De Jair Bolsonaro nada há a esperar. Como escreveu a jornalista Eliane Brum, “afirmar que Bolsonaro é incompetente ao tratar da Covid-19 é colaborar com ele. A negligência é deliberada. Não é incompetência para enfrentar a Covid, e sim, competência para o extermínio”. Gritar contra a montanha de inépcias das três esferas do poder (prefeituras, estados, Brasília) no combate ao coronavírus aplaca momentaneamente nossa consciência, alivia por um átimo a sensação de impotência. Mas até para gritar é preciso ter ar, conseguir respirar, sair da asfixia interior na qual estávamos confinados até sermos sacudidos pelo sufocamento real de Manaus.
“Fizemos
nossa parte”, diz Bolsonaro sobre as pilhas de cadáveres que haverão de
alicerçar seu lugar na história. “Imposição de disciplina em cima do brasileiro
não funciona”, emenda o general da reserva e dublê de vice Hamilton Mourão,
como se a obrigatoriedade do cinto de segurança e a proibição de fumar não
vigorassem no país. O que não funciona em cima do brasileiro , general, é o
descaso com a vida física para aniquilar a vida democrática do país.

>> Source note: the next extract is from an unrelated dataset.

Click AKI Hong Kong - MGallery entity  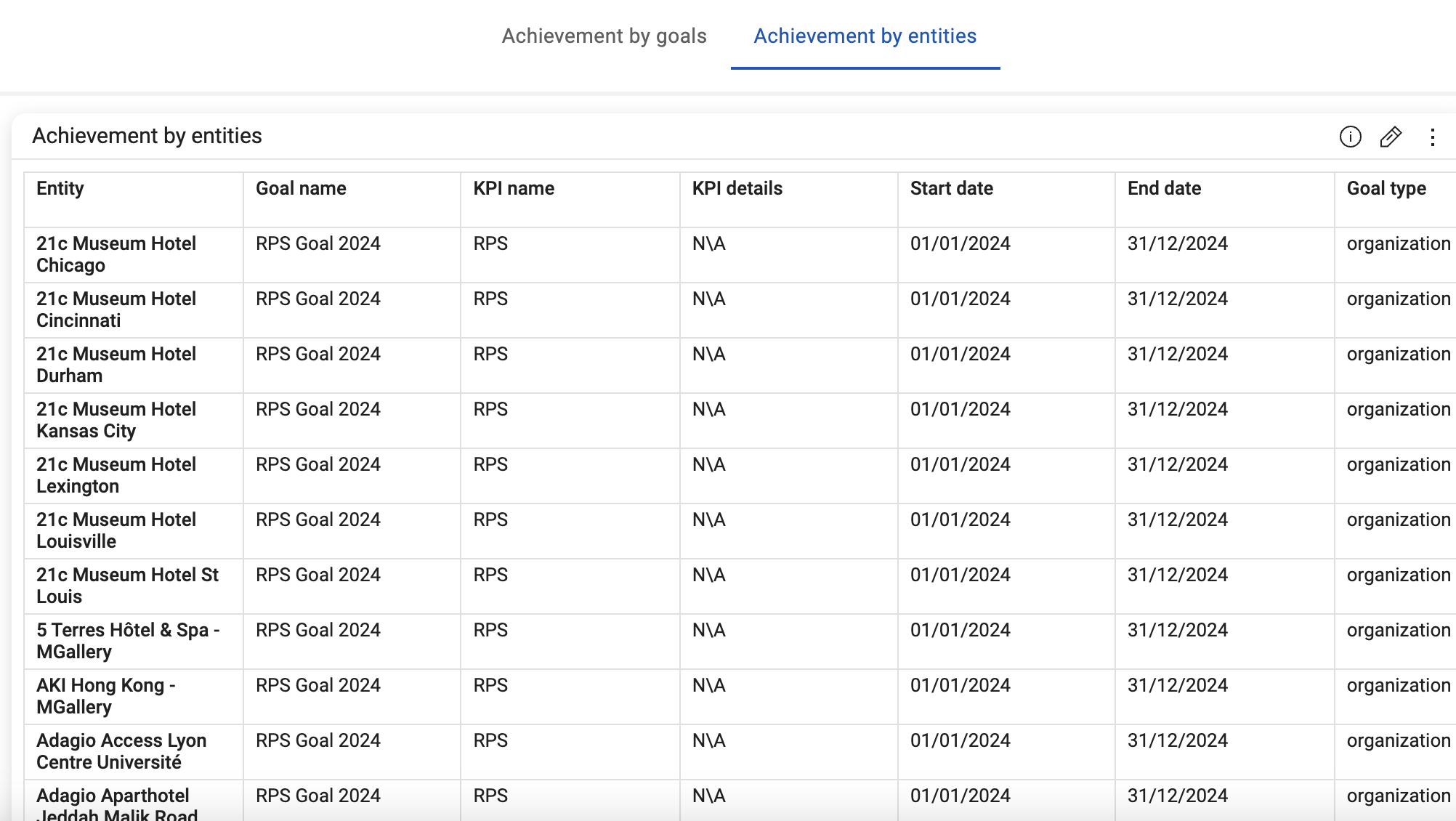[x=106, y=696]
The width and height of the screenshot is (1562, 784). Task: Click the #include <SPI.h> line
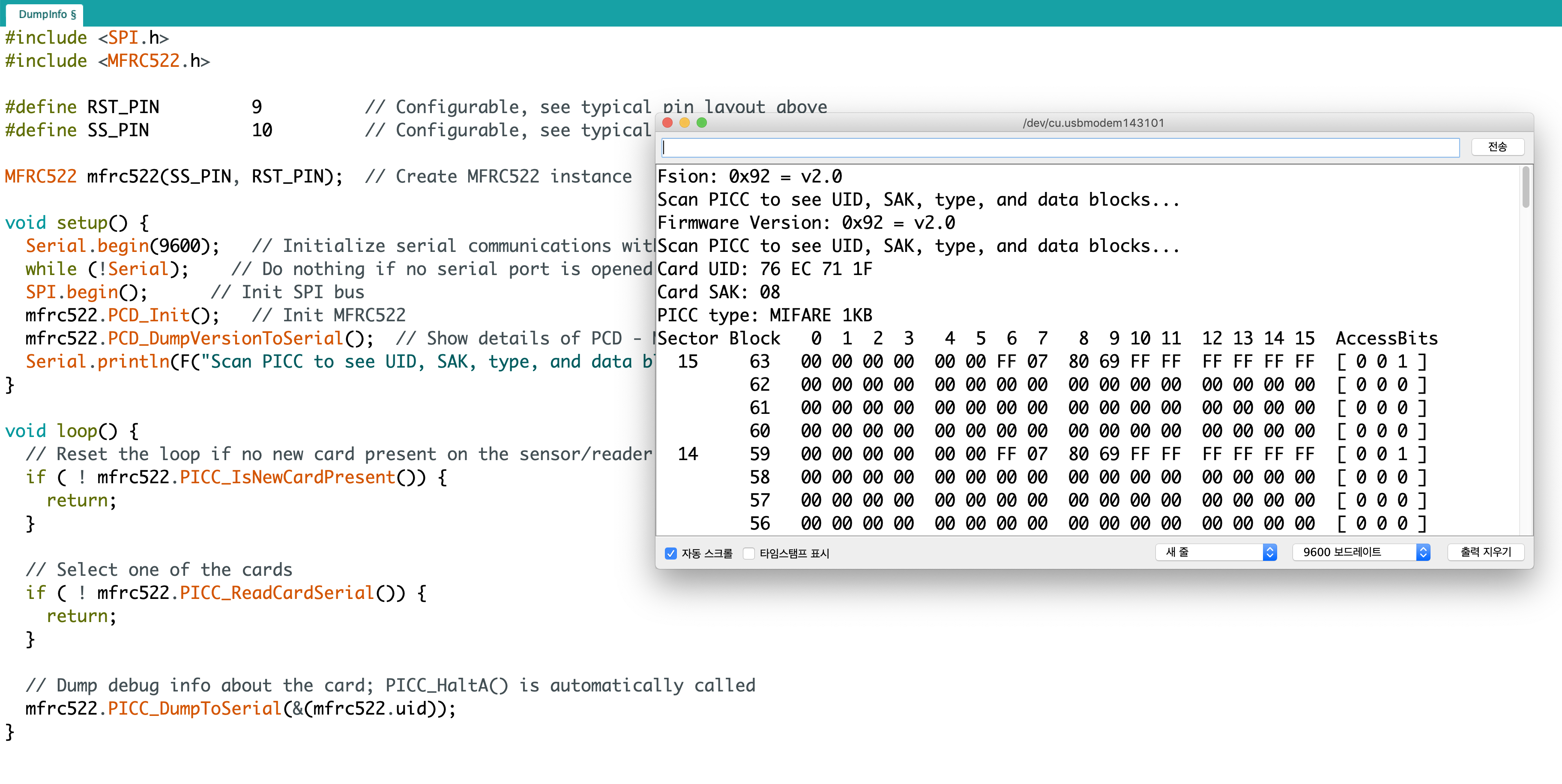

“Temos aqui um mundo em desordem/ Quem então
está pronto/ Para lhe devolver ordem?”, perguntava Bertolt Brecht na estrofe
cantada de uma peça que jamais concluiu. Na semana passada, faltando apenas duas
semanas para Donald Trump deixar o poder, o Legislativo dos EUA deu seu passo
para interromper a desordem revolta: mesmo sitiados no Capitólio, democratas e
alguns republicanos ratificaram a vitória de Joe Biden na eleição de novembro.
Quatro dias depois, aprovaram o impeachment do Aprendiz de Déspota. A desordem
e a violência emanada da Casa Branca haviam atingido níveis alarmantes de
sedição e violência.
O
mais alarmante, no caso de Trump, talvez tenha sido a extorsão que o 45º
presidente e seus celerados haviam tentado impor aos legisladores: a ameaça de
que a violência poderia ser ainda maior e mais errática, caso mexessem com o
líder do culto. Quase deu certo por lá. E pode parecer sedutora para outros
aprendizes agarrados ao poder. Tragicamente, no Brasil, foi preciso
testemunharmos a asfixia nos hospitais, lares e ruas de Manaus para o despertar
da sociedade antes da débâcle nacional.
Poucos
dias atrás, o alemão Jürgen Stock, secretário-geral da Interpol, alertava o
mundo para o fato de vacinas contra a Covid terem se tornado “o ouro líquido do
momento”. Contrabando, mercado ilegal, contrafações, roubos audaciosos e
leilões clandestinos estarão na mira da agência de 194 países-membros. Mas
Stock certamente nunca imaginou que, num país moribundo chamado Brasil, e numa
cidade agonizante chamada Manaus, um cilindro de oxigênio pode valer ainda mais
do que a vacina. Até porque é preciso estar vivo para almejar a chegada da
vacina.
E, por falar nela, roga-se o impossível a prefeitos, governadores e ao presidente da República que veem na vacina o cabo eleitoral supremo: sumam da foto. Nenhum país civilizado inaugurou o tão ansiado processo de imunização com protagonismo político personalista. O governador em exercício no Rio planeja um “ato” no Cristo Redentor. O de São Paulo e o capitão de Brasília só pensam em obscurecer o outro na foto. Talvez seja hora de a imprensa responsável não embarcar nessas pataquadas. O braço estendido de um cidadão comum recebendo a vacina por um profissional de saúde também anônimo num hospital público do SUS é o maior incentivo para injetar o Brasil de esperança. E retratar o que o país tem de melhor.